The old centre of the city is Zona 1. It is still a busy shopping and commercial area, with some good hotels and restaurants, and many of the cheaper places to stay. However, the main activity of the city has been moving south, first to Zona 4, now to Zonas 9, 10 and 14. With the move have gone commerce, banks, embassies, museums and the best hotels and restaurants. The best residential areas are in the hills to the east, southeast and west.

Around Zona 1

At the city's heart lies the
Parque Central
. It is intersected by the north-to-south-running 6 Avenida, the main shopping street. The eastern half has a floodlit fountain; on the west side is
Parque Centenario
, with an acoustic shell in cement used for open-air concerts and public meetings. The Parque Central is popular on Sunday with many
indígenas
selling textiles.

To the east of the plaza is the cathedral, www.catedral.org.gt. It was begun in 1782 and finished in 1815 in classical style with notable blue cupolas and dome. Inside are paintings and statues from ruined Antigua. Solid silver and sacramental reliquary are in the east side chapel of the Sagrario. Next to the cathedral is the colonial mansion of the Archbishop. Aside from the cathedral, the most notable public buildings constructed between 1920 and 1944, after the 1917 earthquake, are the Palacio Nacional, built of light green stone, the Police Headquarters, the Chamber of Deputies and the Post Office. To the west of the cathedral are the Biblioteca Nacional and the Banco del Ejército. Behind the Palacio Nacional is the Presidential Mansion.

Museums in Zona 1 include the Museo Nacional de Historia, which has historical documents and objects from Independence onward. Museo de la Universidad de San Carlos de Guatemala (MUSAC), www.musacenlinea.org, charts the history of the university. The Salón Mayor is where Guatemala signed its independence from Mexico in 1823, and in 1826, the Central American Federation, with Guatemala as the seat of power, abolished slavery in the union. 
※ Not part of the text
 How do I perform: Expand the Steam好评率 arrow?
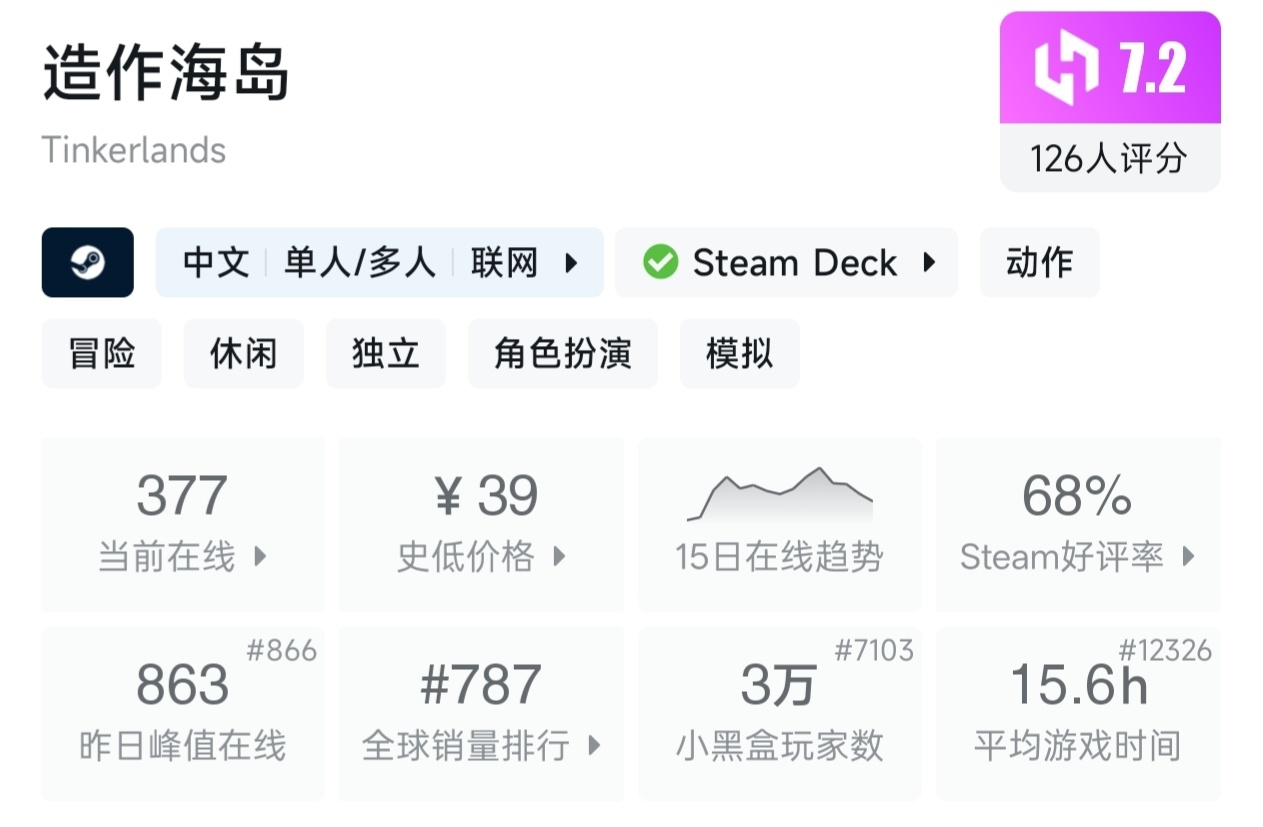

Most of the churches worth visiting are in Zona 1. Cerro del Carmen, was built as a copy of a hermitage destroyed in 1917-1918, containing a famous image of the Virgen del Carmen. Situated on a hill with good views of the city, it was severely damaged in the earthquake of 1976 and remains in poor shape. La Merced, has beautiful altars, organ and pulpit from Antigua as well as jewellery, art treasures and fine statues. Santo Domingo, is a striking yellow colour, reconstructed after 1917, with an image of Nuestra Señora del Rosario and sculptures. Sagrado Corazón de Jesús, the colourful, exciting modern architecture was by a young Salvadorian architect who had not qualified when he built it. Part of the complex, built in 1963 (church, school and auditorium) is in the shape of a fish. The entrance is a giant arch of multicoloured stained glass, wonderfully illuminated at night. The walls are lined with glass confessionals. Las Capuchinas, has a very fine St Anthony altarpiece, and other pieces from Antigua. Santa Rosa, was used for 26 years as the cathedral until the present building was ready. The altarpieces are from Antigua (except above the main altar). San Francisco, a large yellow and white church that shows earthquake damage outside (1976), has a sculpture of the Sacred Head, originally from Extremadura, in Spain. Carmen El Bajo, was built in the late 18th century; again the façade was severely damaged in 1976.

North of the centre

Parque Minerva
,
has a huge relief map of the country made in 1905 to a horizontal scale of 1:10,000 and a vertical scale of 1:2,000. The park has basketball and baseball courts, bar and restaurant and a children's playground (unsafe at night). To get there, take bus V21 from 7 Avenida, Zona 4. Just beyond is a popular park, the
Hipódromo
which is packed on Sundays with bumper cars and mechanical games, and a great little train for kids.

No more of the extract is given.